__Short exercise a__
Reproduce the reply on the Tamil question word for word.

__Selected excerpt__
============

A reply to the deaf and blind
They ask: "What ails the Tamils?".............Kumar David
Last Sunday a correspondent in the Island, N. A. de S Amaratunga, pointedly directed a question at me: "At least now at this critical juncture can KD tell us in clear terms what he and his ilk (sic) refer to as the Tamil problem, Ethnic Problem, or lack of democracy for Tamils in Sri Lanka" (‘Sinhala Nationalism – A reply to Kumar David’). My first reaction was to ignore this person again because of his vitriolic tenor; it seems that I had taken no notice of a previous challenge (5 October 2008) to "prove with facts and figures that Tamils are discriminated against in Sri Lanka". Inexplicably, he refers to "KD’s dream of partition" and implies several times that I am a separatist, which I am not - though for the record I must state that separatists have a perfect moral and democratic right to further their aims by democratic means – and the piece is so replete with puerile distortions that, methinks, is he worth the ink and paper? However, a friend persuaded me otherwise, saying, "Though we see this query often in print the educated classes (both Sinhalese and Tamils) dismiss it because we know that intelligent Sinhalese, that is, all except the loony fringe, recognise that there is a serious problem of accumulated discrimination to address". But, added my friend, "this is the proper time to put some of it down again, not for the sake of the fringe, but as a reminder".

============

__Short exercise b__
Render the lines of the listing between the line holding "Image resolution: width=1101" and the line holding "Recent browsing is", inclusive, as a numbered list, omitting any blank lines.

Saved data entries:
============

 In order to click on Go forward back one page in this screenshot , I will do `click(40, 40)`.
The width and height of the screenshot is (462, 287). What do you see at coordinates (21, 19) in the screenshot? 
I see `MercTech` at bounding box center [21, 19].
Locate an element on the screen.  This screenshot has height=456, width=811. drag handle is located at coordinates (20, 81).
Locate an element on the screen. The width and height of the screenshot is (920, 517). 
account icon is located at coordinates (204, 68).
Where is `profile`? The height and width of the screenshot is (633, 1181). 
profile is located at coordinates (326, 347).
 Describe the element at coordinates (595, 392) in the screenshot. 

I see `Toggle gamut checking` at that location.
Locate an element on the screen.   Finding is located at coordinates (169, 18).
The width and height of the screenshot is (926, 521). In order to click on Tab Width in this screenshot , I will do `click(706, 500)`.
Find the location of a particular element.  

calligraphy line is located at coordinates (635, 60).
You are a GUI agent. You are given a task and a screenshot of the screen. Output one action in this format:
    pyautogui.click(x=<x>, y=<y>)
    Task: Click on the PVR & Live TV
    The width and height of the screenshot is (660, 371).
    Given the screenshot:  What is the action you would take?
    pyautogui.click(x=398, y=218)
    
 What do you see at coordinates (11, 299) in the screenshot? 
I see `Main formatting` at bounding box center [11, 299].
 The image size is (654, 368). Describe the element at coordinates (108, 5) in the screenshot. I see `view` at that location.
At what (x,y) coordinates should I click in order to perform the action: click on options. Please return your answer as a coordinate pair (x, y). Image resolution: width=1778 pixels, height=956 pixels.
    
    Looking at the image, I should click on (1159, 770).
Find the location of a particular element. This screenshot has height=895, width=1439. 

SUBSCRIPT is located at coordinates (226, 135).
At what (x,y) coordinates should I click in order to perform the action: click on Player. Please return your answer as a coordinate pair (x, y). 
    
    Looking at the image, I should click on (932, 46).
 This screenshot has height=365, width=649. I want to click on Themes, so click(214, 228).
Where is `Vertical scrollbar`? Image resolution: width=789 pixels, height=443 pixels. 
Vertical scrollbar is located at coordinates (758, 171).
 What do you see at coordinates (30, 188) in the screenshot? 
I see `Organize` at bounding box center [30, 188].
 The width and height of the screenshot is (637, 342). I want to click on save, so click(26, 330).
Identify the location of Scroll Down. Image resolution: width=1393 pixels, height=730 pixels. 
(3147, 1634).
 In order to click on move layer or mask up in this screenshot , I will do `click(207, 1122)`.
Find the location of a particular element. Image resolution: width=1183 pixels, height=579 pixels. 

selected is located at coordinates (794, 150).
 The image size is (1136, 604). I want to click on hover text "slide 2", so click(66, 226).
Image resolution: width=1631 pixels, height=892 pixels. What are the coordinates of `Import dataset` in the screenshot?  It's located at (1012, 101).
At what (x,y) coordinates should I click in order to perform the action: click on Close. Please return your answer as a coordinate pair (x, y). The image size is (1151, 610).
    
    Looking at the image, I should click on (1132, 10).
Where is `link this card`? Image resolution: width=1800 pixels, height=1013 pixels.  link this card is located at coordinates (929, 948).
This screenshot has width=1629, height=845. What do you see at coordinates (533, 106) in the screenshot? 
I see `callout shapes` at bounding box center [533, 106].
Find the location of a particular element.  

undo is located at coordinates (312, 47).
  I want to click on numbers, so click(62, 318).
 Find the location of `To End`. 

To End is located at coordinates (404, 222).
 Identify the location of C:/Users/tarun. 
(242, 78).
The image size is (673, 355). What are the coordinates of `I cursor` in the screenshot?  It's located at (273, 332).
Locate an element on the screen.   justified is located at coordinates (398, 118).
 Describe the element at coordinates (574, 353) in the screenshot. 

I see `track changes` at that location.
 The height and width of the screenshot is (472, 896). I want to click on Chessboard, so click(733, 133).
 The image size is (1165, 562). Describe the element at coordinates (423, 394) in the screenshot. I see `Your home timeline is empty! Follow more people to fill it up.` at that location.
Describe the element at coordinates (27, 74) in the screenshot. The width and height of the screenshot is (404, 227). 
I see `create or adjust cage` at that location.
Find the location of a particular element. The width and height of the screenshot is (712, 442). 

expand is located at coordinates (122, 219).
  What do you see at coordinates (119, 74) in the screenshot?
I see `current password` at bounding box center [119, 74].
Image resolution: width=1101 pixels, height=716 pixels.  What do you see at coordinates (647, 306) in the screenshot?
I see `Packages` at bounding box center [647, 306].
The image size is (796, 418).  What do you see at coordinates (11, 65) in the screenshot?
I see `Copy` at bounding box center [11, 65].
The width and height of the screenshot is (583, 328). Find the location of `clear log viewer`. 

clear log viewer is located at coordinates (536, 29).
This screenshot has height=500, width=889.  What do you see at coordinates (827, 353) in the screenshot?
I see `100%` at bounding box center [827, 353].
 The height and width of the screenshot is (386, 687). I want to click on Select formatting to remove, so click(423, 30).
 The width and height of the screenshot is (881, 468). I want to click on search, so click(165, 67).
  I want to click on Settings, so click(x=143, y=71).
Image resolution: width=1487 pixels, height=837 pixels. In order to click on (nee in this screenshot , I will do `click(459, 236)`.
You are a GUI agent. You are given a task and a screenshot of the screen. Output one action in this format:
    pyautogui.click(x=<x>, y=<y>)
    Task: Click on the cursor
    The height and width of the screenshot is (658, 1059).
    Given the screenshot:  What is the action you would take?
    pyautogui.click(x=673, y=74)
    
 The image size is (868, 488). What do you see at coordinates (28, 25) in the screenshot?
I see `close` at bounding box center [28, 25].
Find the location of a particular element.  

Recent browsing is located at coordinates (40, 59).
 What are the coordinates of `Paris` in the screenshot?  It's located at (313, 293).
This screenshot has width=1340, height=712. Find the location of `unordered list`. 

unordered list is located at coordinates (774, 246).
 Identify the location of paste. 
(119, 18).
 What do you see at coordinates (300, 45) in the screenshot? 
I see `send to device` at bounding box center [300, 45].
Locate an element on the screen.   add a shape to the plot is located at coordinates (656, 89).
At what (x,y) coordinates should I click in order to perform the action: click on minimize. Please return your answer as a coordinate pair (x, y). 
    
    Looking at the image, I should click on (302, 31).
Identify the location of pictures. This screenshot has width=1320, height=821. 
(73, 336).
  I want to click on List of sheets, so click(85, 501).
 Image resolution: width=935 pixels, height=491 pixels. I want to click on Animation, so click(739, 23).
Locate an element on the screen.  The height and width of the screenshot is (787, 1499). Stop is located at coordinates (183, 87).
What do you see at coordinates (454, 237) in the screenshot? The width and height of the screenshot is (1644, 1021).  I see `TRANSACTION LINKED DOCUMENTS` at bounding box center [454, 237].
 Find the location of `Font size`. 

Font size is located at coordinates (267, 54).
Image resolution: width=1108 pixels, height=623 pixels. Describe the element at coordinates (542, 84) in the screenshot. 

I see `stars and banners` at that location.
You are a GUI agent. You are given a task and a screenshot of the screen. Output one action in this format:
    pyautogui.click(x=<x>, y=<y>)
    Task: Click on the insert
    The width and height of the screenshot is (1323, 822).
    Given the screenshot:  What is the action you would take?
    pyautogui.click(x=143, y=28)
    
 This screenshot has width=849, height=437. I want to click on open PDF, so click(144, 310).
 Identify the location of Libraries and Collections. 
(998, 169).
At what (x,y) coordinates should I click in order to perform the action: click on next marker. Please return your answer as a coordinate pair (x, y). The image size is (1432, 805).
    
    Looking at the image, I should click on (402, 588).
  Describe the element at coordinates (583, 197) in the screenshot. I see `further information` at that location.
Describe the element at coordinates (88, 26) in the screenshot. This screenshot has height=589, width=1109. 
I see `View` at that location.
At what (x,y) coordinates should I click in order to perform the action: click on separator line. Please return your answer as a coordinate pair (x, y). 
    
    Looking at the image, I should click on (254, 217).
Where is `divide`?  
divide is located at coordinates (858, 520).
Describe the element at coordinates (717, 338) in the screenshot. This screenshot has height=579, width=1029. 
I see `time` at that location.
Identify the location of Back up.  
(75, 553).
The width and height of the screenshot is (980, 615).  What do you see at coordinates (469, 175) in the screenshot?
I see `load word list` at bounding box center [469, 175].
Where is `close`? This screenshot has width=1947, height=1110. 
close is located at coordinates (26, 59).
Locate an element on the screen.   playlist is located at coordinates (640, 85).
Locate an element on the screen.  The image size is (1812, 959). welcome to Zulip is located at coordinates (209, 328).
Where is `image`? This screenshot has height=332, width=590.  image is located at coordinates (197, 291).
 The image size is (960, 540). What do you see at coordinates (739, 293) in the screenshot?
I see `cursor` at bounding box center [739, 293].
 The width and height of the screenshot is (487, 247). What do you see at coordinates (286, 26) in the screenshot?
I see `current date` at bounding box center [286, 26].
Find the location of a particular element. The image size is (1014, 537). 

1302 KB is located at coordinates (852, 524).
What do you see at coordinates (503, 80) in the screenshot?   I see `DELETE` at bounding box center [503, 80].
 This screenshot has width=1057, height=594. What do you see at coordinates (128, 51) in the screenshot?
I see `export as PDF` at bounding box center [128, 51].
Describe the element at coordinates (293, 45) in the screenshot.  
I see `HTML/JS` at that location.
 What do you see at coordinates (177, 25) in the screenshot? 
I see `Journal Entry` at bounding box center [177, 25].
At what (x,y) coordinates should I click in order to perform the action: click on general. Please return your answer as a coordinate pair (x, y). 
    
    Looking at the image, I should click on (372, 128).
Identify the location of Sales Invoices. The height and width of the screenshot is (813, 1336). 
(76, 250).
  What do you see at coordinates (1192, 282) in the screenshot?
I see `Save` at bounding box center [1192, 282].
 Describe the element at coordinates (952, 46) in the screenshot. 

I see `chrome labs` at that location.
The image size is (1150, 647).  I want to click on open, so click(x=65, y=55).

============

__Exercise response a__
A reply to the deaf and blind
They ask: "What ails the Tamils?".............Kumar David
Last Sunday a correspondent in the Island, N. A. de S Amaratunga, pointedly directed a question at me: "At least now at this critical juncture can KD tell us in clear terms what he and his ilk (sic) refer to as the Tamil problem, Ethnic Problem, or lack of democracy for Tamils in Sri Lanka" (‘Sinhala Nationalism – A reply to Kumar David’). My first reaction was to ignore this person again because of his vitriolic tenor; it seems that I had taken no notice of a previous challenge (5 October 2008) to "prove with facts and figures that Tamils are discriminated against in Sri Lanka". Inexplicably, he refers to "KD’s dream of partition" and implies several times that I am a separatist, which I am not - though for the record I must state that separatists have a perfect moral and democratic right to further their aims by democratic means – and the piece is so replete with puerile distortions that, methinks, is he worth the ink and paper? However, a friend persuaded me otherwise, saying, "Though we see this query often in print the educated classes (both Sinhalese and Tamils) dismiss it because we know that intelligent Sinhalese, that is, all except the loony fringe, recognise that there is a serious problem of accumulated discrimination to address". But, added my friend, "this is the proper time to put some of it down again, not for the sake of the fringe, but as a reminder".

__Exercise response b__
1. Image resolution: width=1101 pixels, height=716 pixels.  What do you see at coordinates (647, 306) in the screenshot?
2. I see `Packages` at bounding box center [647, 306].
3. The image size is (796, 418).  What do you see at coordinates (11, 65) in the screenshot?
4. I see `Copy` at bounding box center [11, 65].
5. The width and height of the screenshot is (583, 328). Find the location of `clear log viewer`. 
6. clear log viewer is located at coordinates (536, 29).
7. This screenshot has height=500, width=889.  What do you see at coordinates (827, 353) in the screenshot?
8. I see `100%` at bounding box center [827, 353].
9.  The height and width of the screenshot is (386, 687). I want to click on Select formatting to remove, so click(423, 30).
10.  The width and height of the screenshot is (881, 468). I want to click on search, so click(165, 67).
11.   I want to click on Settings, so click(x=143, y=71).
12. Image resolution: width=1487 pixels, height=837 pixels. In order to click on (nee in this screenshot , I will do `click(459, 236)`.
13. You are a GUI agent. You are given a task and a screenshot of the screen. Output one action in this format:
14.     pyautogui.click(x=<x>, y=<y>)
15.     Task: Click on the cursor
16.     The height and width of the screenshot is (658, 1059).
17.     Given the screenshot:  What is the action you would take?
18.     pyautogui.click(x=673, y=74)
19.  The image size is (868, 488). What do you see at coordinates (28, 25) in the screenshot?
20. I see `close` at bounding box center [28, 25].
21. Find the location of a particular element.  
22. Recent browsing is located at coordinates (40, 59).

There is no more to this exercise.